A espécie está funcionalmente extinta, depois de ser dizimada entre os anos 1970 e 1980 pela caça ilegal. Seu destino parece selado: as duas fêmeas são filha e neta de Sudan; Najin tem 30 anos (o que equivale, em tempo humano, a 60 anos), e Fatu, 18. Além disso, o sêmen disponível para a fertilização in vitro provém de apenas quatro machos.

Os óvulos de Fatu foram coletados por pesquisadores do Instituto Leibniz-IZW em um procedimento arriscado. (Fonte: Ol Pejeta Conservancy/Ami Vitale)

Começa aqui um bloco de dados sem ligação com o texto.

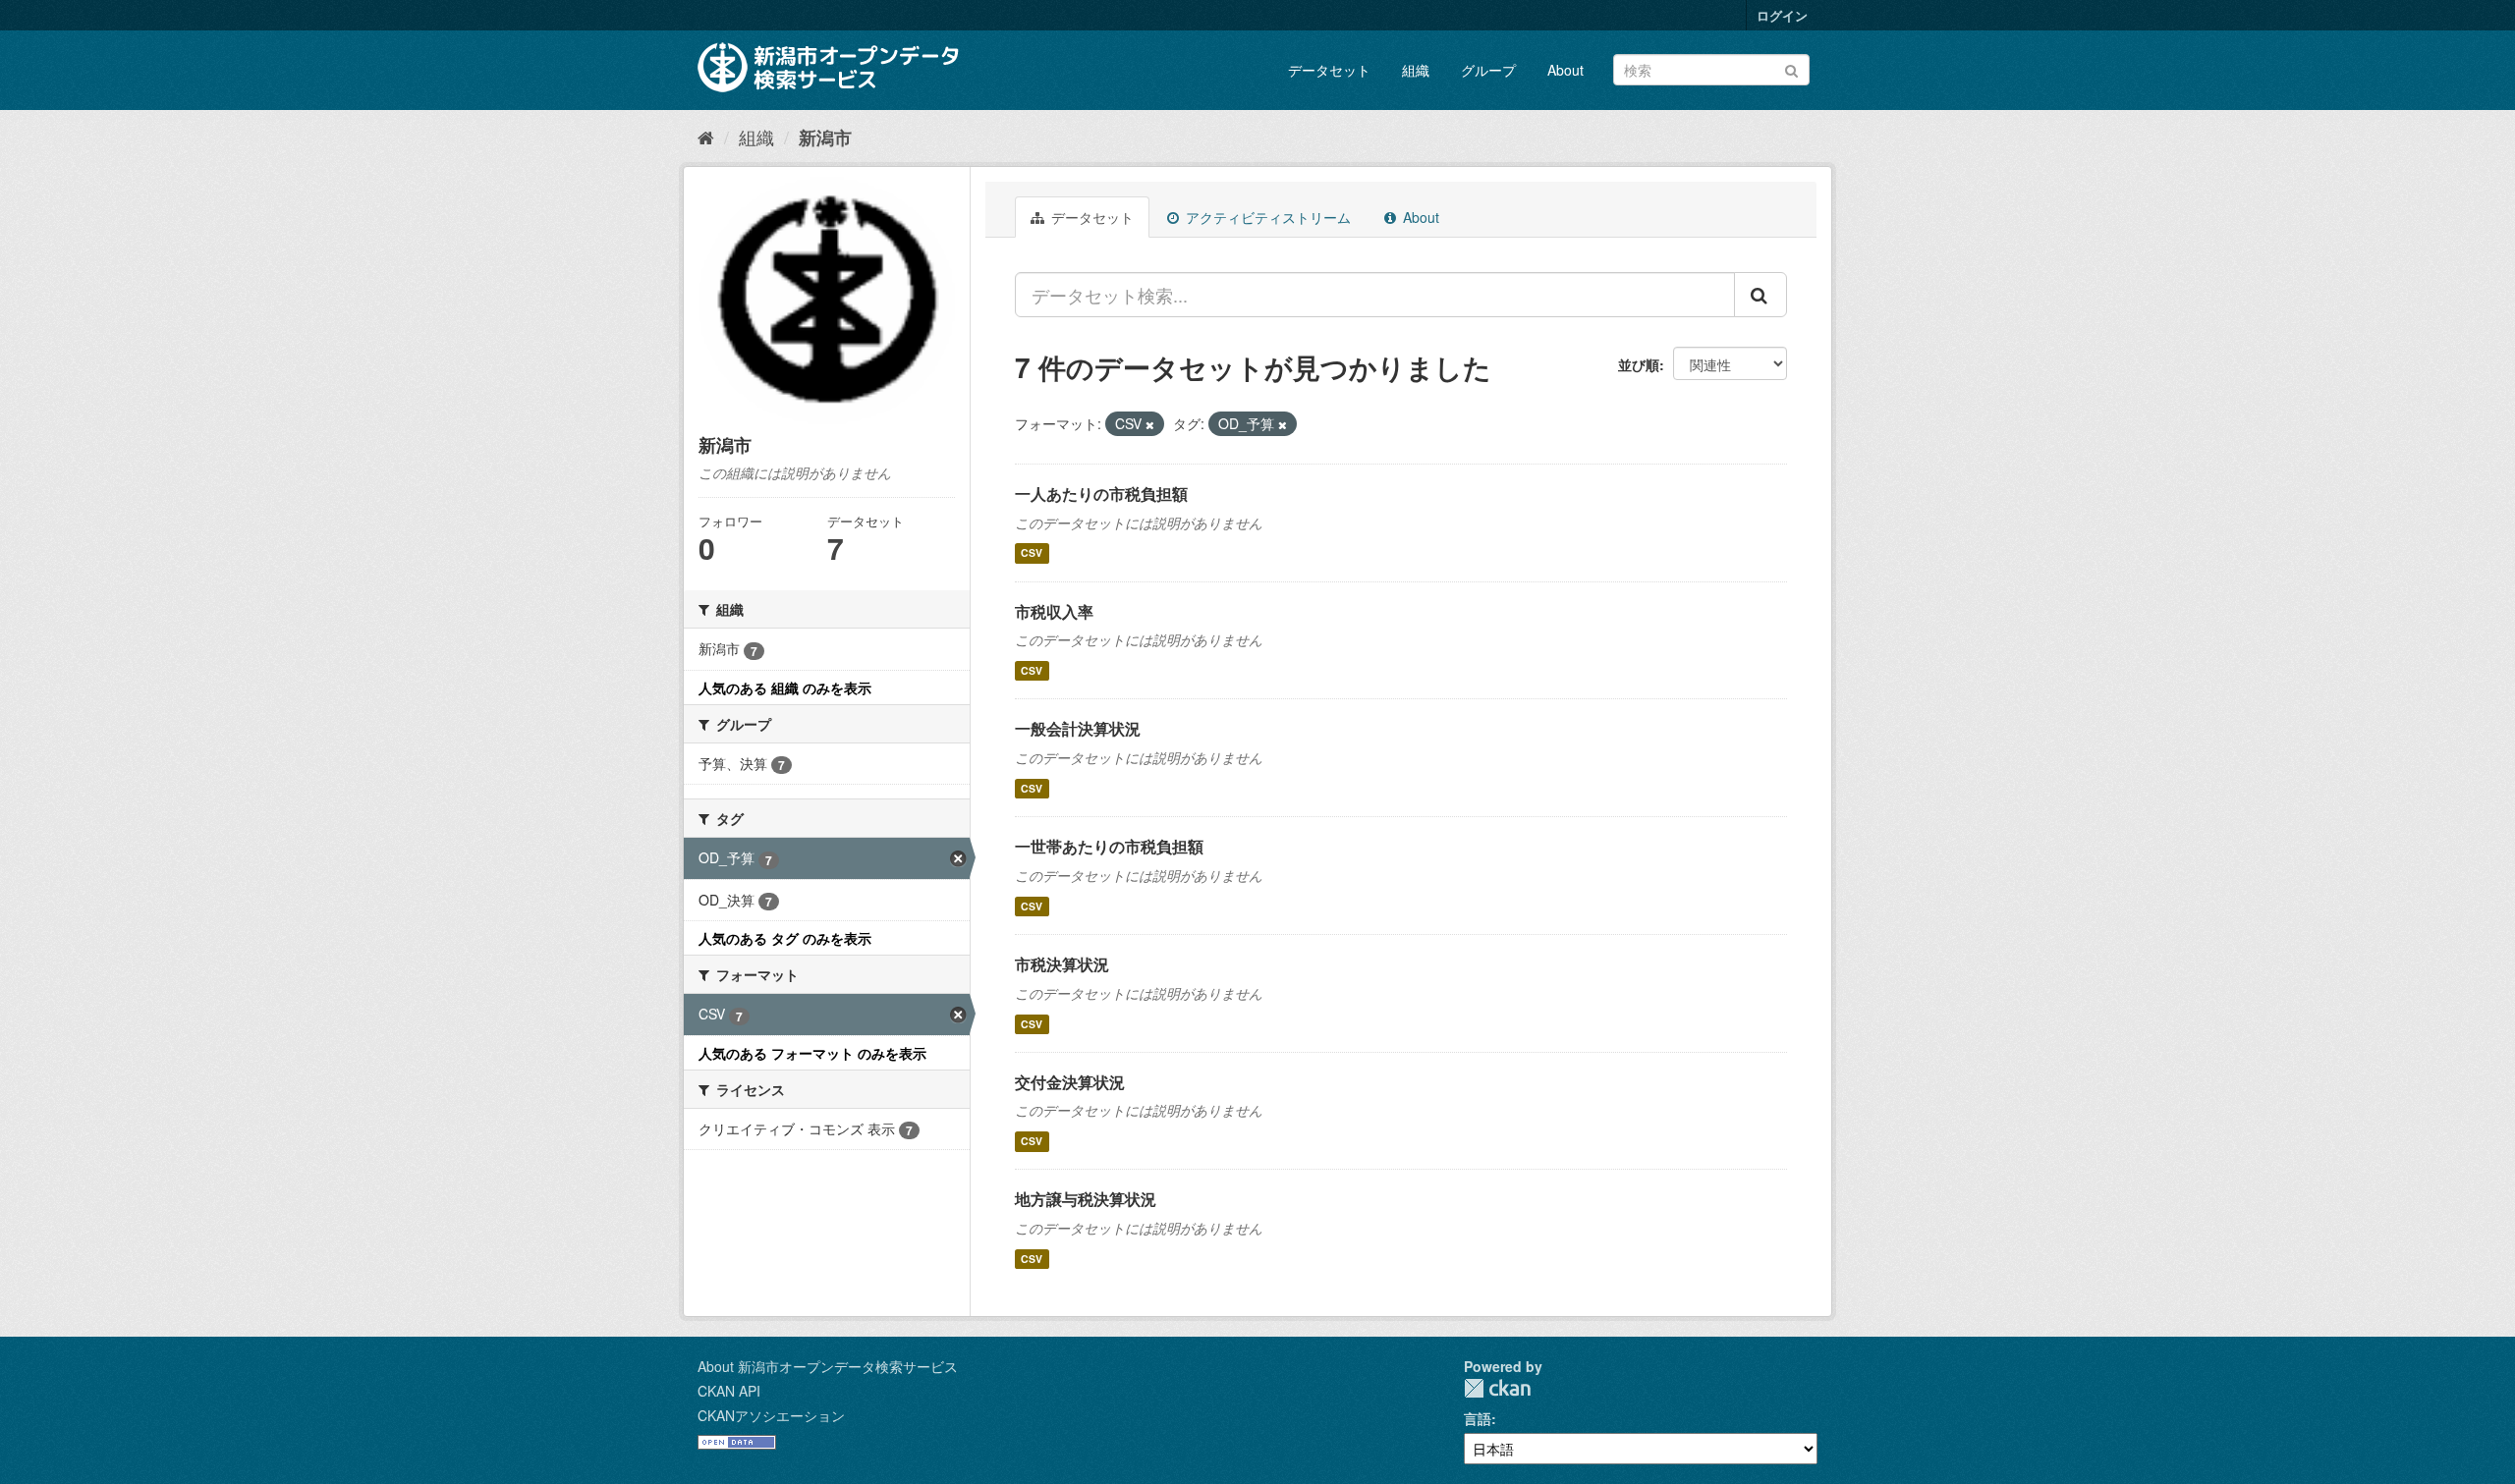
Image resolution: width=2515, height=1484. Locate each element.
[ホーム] (706, 136)
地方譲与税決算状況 (1085, 1198)
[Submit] (1791, 68)
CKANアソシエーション (771, 1415)
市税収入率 (1054, 611)
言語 (1477, 1418)
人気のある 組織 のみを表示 (785, 687)
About (1565, 70)
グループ (1488, 70)
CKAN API (729, 1391)
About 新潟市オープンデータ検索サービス (828, 1366)
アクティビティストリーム (1266, 217)
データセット (1329, 70)
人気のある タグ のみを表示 (785, 938)
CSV (1031, 553)
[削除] (1150, 424)
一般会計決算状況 (1078, 728)
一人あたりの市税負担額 (1101, 493)
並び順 (1638, 364)
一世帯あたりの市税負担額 (1109, 846)
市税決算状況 (1062, 964)
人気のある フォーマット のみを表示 (812, 1053)
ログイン (1782, 15)
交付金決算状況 (1070, 1082)
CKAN (1497, 1388)
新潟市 (825, 137)
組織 (1415, 70)
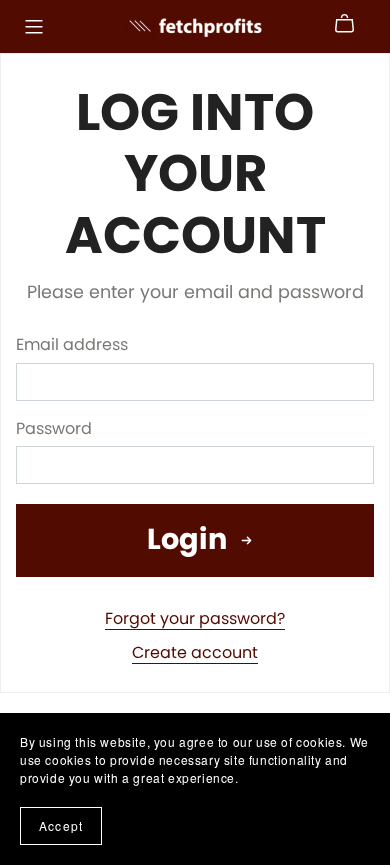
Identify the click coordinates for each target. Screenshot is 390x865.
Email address (72, 344)
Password (54, 428)
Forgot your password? (195, 618)
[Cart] (352, 24)
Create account (195, 652)
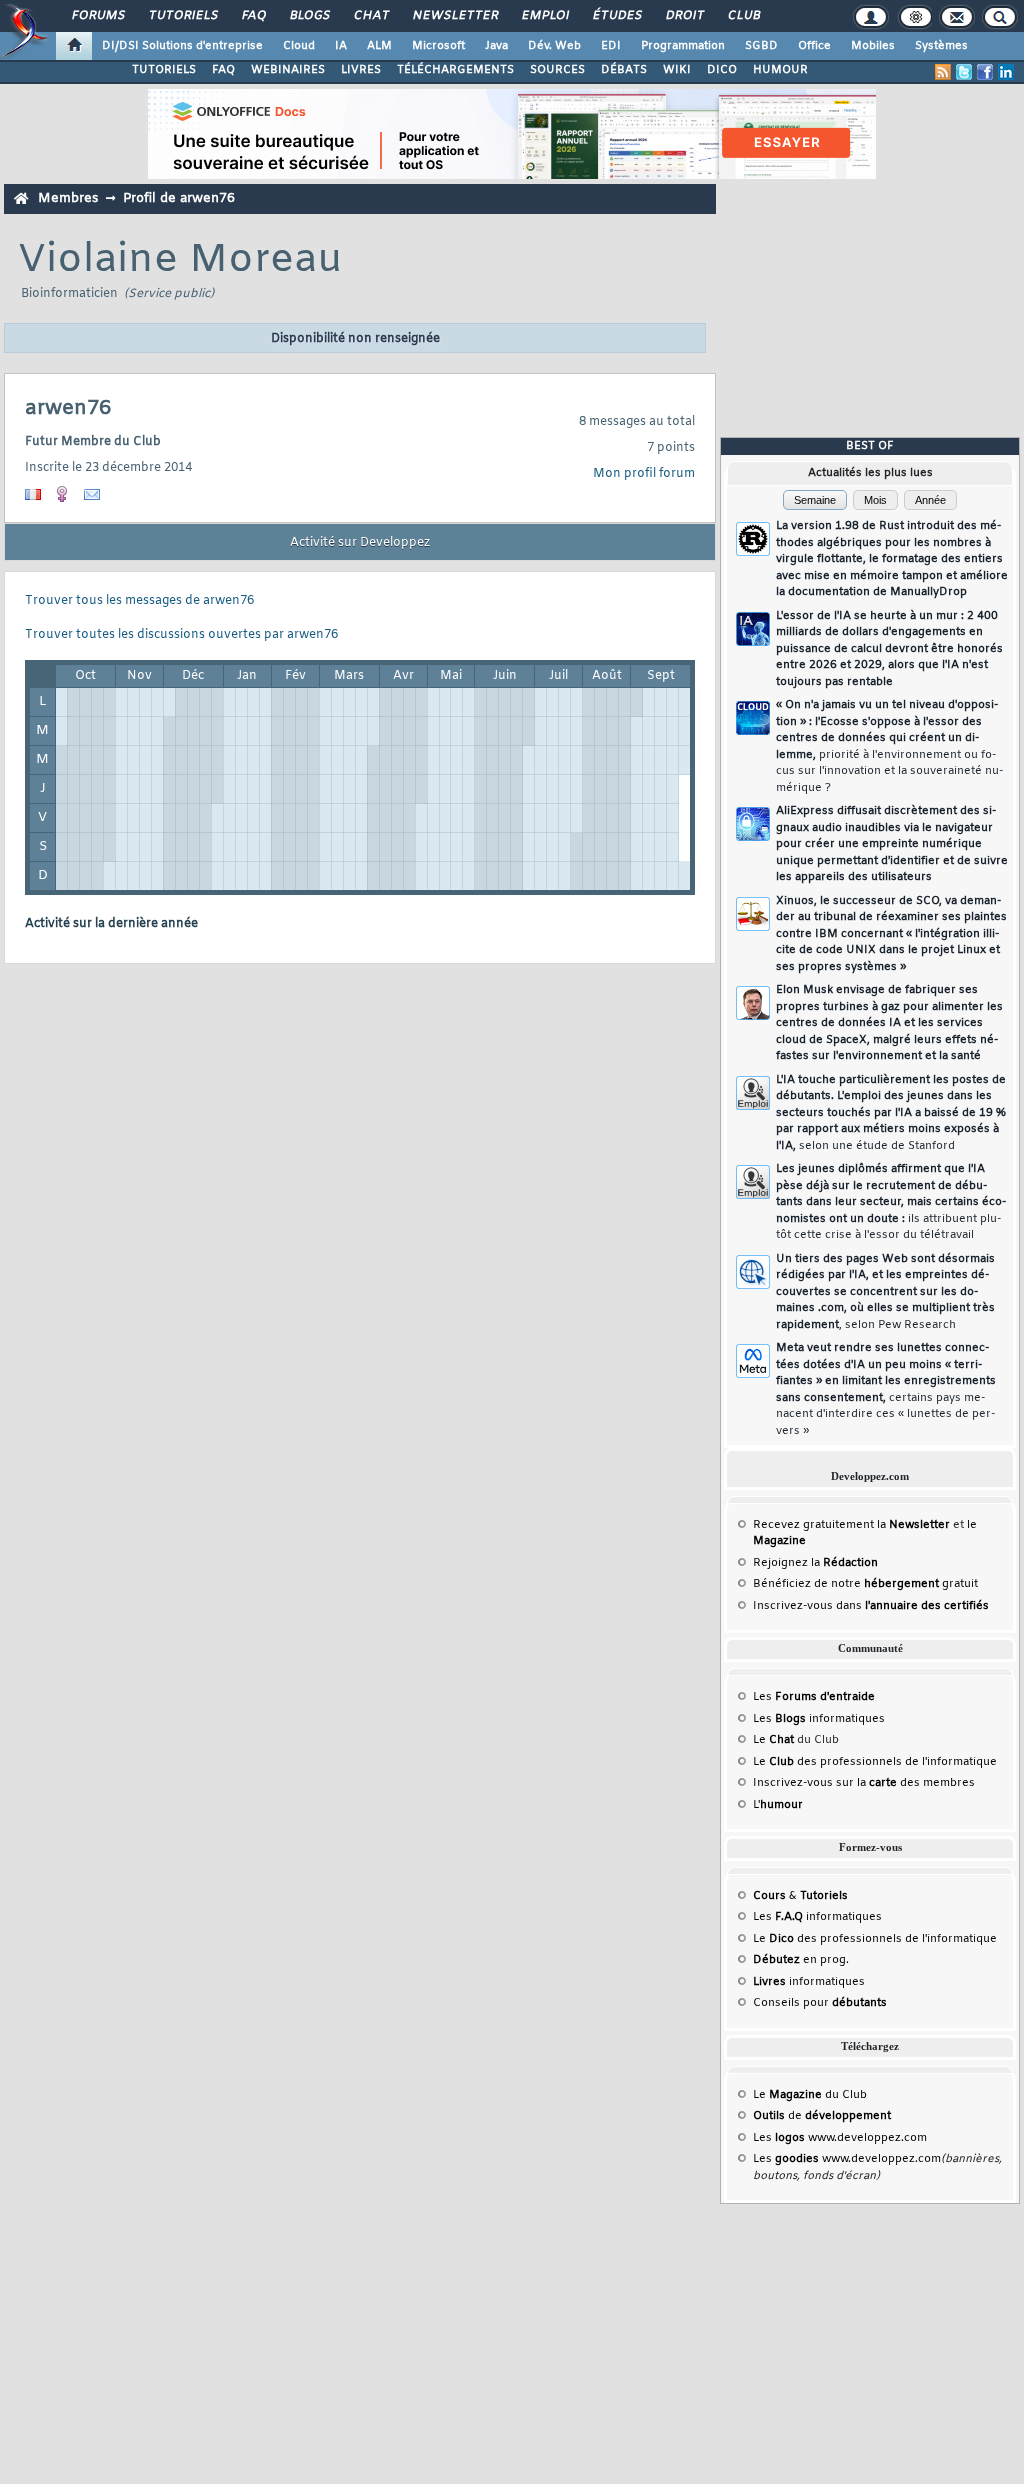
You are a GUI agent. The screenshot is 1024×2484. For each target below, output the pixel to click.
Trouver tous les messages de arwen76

Depois de conseguir produzir em laboratório embriões com óvulos da subespécie do sul e esperma da subespécie do norte, o passo seguinte foi extrair óvulos das fêmeas sobreviventes: Najin doou quatro e Fatu, três. Os óvulos então foram levados para a Itália (onde está o Avantea, laboratório de ponta para reprodução animal in vitro) para serem fertilizados com esperma dos machos mortos. Como resultado, dois embriões surgiram, mas não poderão ser implantados nas doadoras: Fatu tem uma doença degenerativa do útero e Najin sofre de fraqueza nos membros inferiores.

Células-tronco para amenizar pouca diversidade genética

A pouca diversidade genética não será suficiente para criar uma população autossustentável, e por isso os cientistas estão trabalhando com células-tronco: congeladas, ainda existem células cutâneas de 13 rinoceronte-branco-do-norte. Por enquanto, os óvulos fertilizados serão mantidos em nitrogênio líquido para, posteriormente, serem transferidos para um rinoceronte-branco-do-sul, que servirá como mãe de aluguel. Se tudo correr bem, espera-se que o primeiro rinoceronte-branco-do-norte nasça em três anos.